EXCERPT:
* begin *

The insurance industry has had a tough time trying to adapt to maturing markets, economic turbulence, and dynamic customer preferences. This has forced insurers to seek a “winning formula” that will ensure profitability and sustainable long-term growth in an industry overwhelmed by constant disruptions. Part of the ‘winning formula’ for most insurance firms is integrating newer technologies and business-model innovations into their legacy environments. 

Blockchain technology can potentially disrupt the insurance industry by improving operational efficiency and mitigating the obstacles facing the insurance sector. As such, insurers are becoming increasingly open to embracing this disruptive technology. Here is how Blockchain is being used in the insurance industry.

1. Fraud detection and claim processing

Insurance firms have for long grappled with fraudulent claims, which accounts for $80 billion in losses per year. Even after investing in anti-fraud technologies, insurers have not been successful in curbing fraud, which eventually robs them off. What’s worse is that consumers are equally affected by fraudulent claims as they are forced to pay more for insurance premiums.

* end *

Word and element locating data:
* begin *

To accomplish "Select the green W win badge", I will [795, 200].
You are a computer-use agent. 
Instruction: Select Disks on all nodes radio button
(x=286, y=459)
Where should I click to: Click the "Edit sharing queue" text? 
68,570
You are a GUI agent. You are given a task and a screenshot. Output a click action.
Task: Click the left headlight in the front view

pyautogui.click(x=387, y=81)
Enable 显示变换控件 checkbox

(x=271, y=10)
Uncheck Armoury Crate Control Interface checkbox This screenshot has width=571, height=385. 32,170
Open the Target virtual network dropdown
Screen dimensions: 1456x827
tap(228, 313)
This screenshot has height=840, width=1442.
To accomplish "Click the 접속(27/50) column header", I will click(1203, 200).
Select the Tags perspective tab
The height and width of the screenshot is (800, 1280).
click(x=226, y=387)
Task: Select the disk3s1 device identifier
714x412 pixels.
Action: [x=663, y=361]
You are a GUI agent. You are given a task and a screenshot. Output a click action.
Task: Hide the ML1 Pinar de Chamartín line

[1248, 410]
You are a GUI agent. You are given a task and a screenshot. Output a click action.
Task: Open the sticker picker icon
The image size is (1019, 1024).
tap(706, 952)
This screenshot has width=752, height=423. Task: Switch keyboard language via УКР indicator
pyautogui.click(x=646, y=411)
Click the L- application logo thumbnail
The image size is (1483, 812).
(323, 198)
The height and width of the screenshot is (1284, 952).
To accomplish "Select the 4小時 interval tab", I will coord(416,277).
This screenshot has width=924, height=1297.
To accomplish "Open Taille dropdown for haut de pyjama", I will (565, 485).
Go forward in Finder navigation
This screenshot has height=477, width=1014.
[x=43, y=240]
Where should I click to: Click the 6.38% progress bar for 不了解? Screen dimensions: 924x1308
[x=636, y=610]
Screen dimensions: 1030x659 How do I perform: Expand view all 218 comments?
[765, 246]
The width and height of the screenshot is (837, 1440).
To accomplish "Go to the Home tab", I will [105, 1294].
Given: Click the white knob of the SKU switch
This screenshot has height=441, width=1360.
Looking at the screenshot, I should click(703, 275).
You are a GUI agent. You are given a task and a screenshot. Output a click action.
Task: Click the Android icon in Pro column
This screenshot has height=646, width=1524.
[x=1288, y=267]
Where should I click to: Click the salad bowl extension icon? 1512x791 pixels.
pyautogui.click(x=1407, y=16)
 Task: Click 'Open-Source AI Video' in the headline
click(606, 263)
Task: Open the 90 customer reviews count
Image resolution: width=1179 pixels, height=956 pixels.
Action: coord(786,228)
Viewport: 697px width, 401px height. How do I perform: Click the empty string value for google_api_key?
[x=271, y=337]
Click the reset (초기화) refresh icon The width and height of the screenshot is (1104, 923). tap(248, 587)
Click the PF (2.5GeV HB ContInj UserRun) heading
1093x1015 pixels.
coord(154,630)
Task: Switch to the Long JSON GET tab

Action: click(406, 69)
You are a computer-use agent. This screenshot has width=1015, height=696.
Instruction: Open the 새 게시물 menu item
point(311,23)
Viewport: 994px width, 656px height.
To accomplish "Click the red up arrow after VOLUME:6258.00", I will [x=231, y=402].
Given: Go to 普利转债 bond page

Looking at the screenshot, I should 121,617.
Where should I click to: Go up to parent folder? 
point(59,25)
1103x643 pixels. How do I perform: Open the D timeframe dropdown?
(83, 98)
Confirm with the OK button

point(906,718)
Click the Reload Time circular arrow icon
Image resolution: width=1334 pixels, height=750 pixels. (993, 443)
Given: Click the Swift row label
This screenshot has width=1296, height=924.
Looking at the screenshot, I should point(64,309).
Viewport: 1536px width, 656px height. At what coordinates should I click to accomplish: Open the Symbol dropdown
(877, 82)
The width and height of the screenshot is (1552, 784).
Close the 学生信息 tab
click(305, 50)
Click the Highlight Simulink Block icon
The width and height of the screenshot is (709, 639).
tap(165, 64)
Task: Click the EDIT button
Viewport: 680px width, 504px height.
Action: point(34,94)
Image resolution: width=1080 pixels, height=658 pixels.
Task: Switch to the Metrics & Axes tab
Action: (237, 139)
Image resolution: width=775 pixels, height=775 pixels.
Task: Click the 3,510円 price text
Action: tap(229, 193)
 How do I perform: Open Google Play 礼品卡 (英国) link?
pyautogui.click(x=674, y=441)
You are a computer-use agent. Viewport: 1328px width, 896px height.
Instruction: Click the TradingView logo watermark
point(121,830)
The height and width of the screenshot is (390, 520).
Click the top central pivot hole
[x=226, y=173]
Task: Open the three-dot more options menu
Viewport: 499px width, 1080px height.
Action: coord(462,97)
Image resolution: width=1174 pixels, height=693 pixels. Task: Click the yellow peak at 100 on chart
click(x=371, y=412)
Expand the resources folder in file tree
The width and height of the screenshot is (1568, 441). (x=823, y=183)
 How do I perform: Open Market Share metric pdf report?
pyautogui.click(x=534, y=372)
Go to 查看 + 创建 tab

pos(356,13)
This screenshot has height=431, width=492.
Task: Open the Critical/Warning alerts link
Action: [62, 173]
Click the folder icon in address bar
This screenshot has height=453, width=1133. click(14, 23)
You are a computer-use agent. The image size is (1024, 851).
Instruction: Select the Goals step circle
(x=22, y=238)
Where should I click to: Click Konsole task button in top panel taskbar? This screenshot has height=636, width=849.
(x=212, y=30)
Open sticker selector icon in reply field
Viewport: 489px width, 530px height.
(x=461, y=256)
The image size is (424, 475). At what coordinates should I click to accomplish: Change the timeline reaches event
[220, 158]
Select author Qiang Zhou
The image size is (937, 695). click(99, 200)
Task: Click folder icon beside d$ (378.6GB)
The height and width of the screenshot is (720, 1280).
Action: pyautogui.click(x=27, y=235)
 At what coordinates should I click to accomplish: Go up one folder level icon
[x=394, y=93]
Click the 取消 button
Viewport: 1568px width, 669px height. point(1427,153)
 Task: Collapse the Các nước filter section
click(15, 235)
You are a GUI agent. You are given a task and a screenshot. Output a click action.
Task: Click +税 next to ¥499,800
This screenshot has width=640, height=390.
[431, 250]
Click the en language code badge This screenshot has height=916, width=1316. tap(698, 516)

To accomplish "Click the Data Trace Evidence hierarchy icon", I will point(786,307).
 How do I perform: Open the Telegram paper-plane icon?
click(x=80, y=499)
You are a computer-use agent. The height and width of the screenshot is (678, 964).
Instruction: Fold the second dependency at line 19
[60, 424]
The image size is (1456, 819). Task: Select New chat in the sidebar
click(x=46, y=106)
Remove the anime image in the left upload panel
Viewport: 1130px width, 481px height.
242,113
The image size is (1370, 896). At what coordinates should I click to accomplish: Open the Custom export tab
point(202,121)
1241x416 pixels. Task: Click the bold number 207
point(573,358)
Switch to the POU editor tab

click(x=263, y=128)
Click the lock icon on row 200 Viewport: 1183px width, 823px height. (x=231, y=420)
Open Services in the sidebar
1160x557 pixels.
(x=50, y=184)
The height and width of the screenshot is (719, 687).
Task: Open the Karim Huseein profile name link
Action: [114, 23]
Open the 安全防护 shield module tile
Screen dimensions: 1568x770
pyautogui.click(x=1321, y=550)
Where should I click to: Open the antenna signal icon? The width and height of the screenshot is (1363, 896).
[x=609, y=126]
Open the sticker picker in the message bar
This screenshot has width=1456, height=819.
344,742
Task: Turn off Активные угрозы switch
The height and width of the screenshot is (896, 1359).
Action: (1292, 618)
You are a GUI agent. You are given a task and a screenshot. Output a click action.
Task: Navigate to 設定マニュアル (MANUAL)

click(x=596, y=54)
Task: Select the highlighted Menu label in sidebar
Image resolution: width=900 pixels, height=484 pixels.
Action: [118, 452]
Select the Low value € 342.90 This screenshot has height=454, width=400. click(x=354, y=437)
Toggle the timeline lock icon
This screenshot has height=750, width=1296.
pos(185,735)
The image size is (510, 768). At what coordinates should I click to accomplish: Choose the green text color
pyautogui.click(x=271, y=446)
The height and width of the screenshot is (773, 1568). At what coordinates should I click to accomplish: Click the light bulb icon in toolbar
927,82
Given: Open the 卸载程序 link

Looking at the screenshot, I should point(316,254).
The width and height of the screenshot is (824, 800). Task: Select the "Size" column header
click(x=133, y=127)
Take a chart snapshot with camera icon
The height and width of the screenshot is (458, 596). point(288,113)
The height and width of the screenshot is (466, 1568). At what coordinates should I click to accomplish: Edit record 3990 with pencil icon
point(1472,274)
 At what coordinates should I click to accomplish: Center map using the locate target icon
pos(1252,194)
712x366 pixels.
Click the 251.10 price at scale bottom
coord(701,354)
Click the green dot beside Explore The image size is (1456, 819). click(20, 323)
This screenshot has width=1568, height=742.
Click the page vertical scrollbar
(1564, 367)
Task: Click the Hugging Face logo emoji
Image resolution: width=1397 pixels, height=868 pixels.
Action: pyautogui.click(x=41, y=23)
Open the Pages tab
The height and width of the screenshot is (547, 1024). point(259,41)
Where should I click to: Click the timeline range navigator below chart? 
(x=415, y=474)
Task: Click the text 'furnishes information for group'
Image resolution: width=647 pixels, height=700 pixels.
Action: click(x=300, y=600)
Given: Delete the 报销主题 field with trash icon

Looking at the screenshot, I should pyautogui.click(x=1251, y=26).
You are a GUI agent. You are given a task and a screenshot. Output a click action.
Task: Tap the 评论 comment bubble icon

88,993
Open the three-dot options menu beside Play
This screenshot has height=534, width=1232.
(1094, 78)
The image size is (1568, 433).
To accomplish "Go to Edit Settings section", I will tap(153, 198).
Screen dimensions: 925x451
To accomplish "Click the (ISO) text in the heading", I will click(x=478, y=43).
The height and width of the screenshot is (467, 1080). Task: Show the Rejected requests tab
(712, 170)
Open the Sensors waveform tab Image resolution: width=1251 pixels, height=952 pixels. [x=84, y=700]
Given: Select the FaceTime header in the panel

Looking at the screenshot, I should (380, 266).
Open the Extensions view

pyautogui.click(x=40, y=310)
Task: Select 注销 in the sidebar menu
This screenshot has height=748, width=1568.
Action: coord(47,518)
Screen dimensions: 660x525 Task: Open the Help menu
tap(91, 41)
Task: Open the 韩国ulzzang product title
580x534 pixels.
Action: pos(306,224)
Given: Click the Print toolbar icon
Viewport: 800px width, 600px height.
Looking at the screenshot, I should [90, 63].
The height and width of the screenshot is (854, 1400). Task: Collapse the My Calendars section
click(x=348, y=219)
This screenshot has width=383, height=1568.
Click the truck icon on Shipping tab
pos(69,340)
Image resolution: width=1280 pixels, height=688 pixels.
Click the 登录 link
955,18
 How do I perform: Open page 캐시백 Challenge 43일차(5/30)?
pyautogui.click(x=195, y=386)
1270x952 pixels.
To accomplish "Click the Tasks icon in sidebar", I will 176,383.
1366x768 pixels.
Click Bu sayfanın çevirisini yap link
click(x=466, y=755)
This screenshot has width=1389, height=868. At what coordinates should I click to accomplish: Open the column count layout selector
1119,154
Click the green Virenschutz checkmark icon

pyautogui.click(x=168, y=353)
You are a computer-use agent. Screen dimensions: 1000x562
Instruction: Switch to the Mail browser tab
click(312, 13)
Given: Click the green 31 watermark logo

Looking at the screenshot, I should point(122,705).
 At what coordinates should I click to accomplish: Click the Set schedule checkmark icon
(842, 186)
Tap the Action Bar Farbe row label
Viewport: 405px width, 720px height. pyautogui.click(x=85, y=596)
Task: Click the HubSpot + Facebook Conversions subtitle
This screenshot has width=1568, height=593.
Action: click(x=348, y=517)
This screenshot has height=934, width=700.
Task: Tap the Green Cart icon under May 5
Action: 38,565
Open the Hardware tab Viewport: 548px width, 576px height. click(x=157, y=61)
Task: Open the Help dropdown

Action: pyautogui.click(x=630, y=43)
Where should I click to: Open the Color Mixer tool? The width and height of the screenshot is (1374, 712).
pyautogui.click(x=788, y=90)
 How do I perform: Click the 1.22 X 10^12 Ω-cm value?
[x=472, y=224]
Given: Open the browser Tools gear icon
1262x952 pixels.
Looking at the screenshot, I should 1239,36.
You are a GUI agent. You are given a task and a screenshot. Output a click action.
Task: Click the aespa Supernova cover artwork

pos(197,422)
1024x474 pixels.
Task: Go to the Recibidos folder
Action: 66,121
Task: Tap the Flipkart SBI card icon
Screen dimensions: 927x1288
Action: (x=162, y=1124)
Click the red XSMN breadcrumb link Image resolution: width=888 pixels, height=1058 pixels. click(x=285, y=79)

* end *

SHORT PROBLEM: Reproduce the stretch of the blockchain-in-insurance text from "Insurance firms have" through "for insurance premiums.", word for word.

FINAL ANSWER:
Insurance firms have for long grappled with fraudulent claims, which accounts for $80 billion in losses per year. Even after investing in anti-fraud technologies, insurers have not been successful in curbing fraud, which eventually robs them off. What’s worse is that consumers are equally affected by fraudulent claims as they are forced to pay more for insurance premiums.